Ma ciò che più stupisce del Museo Sorolla è il pellegrinaggio degli spagnoli. Inimmaginabile in Italia, in contesti simili. Nei fine settimana si mettono in fila a centinaia per visitare il luogo più rappresentativo della vita e dell’opera del “pittore della luce”. Una spiegazione di questo fervore popolare la offre lo storico dell’arte Carlos Reyero in un saggio pubblicato lo scorso febbraio dalla Editorial Cátedra col titolo: Sorolla o la pintura como felicidad. Il libro di Reyero parte da una constatazione: i dipinti di Sorolla hanno un influsso benefico su chi li osserva, come se ispirassero uno sguardo più positivo e ottimista sugli accadimenti della vita. Da qui “dieci lezioni di felicità” che offrono altrettanti punti di vista su Sorolla, talvolta trasversali, e rispondono alla domanda principe: “Si può imparare a essere felici attraverso l’arte?”.

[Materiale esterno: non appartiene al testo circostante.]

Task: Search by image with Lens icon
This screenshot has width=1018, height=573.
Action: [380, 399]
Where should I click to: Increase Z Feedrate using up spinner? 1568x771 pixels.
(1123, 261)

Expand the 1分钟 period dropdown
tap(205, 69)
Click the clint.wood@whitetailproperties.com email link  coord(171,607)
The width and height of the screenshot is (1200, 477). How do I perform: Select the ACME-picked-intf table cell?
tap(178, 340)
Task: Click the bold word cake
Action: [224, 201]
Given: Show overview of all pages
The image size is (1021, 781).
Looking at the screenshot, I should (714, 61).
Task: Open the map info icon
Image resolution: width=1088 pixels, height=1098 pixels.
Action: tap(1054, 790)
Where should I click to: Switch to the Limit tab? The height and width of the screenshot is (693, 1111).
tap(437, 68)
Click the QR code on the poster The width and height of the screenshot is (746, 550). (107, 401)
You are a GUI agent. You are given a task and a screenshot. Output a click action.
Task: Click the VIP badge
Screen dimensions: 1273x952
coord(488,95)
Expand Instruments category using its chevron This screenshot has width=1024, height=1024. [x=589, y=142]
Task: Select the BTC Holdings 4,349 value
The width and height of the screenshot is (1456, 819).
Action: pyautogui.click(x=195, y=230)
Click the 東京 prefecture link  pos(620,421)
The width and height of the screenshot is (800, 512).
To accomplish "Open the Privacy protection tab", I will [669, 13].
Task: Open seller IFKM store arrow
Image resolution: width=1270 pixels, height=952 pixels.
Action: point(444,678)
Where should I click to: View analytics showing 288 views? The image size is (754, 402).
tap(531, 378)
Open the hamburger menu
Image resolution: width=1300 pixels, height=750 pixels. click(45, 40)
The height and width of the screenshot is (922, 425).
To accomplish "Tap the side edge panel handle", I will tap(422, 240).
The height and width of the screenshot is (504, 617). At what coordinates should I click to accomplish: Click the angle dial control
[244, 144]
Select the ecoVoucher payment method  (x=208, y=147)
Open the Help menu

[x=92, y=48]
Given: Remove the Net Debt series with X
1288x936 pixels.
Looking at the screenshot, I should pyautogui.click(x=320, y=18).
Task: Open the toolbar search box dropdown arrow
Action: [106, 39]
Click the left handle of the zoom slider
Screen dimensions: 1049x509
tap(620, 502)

Perché Joaquín Sorolla non dovette essere un bambino spensierato. Rimasto orfano a due anni a causa del colera che imperversava in Spagna, venne allevato da una zia materna assieme alla sorellina Concha di un anno più piccola. Gli piaceva disegnare. Ma a 13 anni, dopo le scuole medie, dovette iniziare ad aiutare lo zio fabbro. E solo dopo aver finito di lavorare nella bottega di famiglia, poteva frequentare una scuola serale di disegno per artigiani. Doveva avere una gran fiducia in se stesso e una grande ambizione per proseguire gli studi alla Scuola superiore di Belle arti di San Carlo a Valencia mentre continuava a lavorare da apprendista fabbro. Passo dopo passo si sa tutto sulla parabola della sua vita. Todo sobre Sorolla, il pittore della gioia di vivere che “aveva orrore delle tenebre” e sapeva dipingere la luce senza ombre. Soprattutto senza sforzo, come fosse la cosa più naturale del mondo. Apparentemente.
La vida no siempre es fiesta, scrive Reyero. Avanzando il dubbio che uno dei maggiori successi di Sorolla sia stato quello di convincere tutti dell’esistenza di gente felice in luoghi felici e del suo proprio, personale appagamento. Che l’arte sia un’illusione anche quando dipinge il vero? La risposta la dà lo stesso Sorolla: “Si può essere felici solo se pittori”.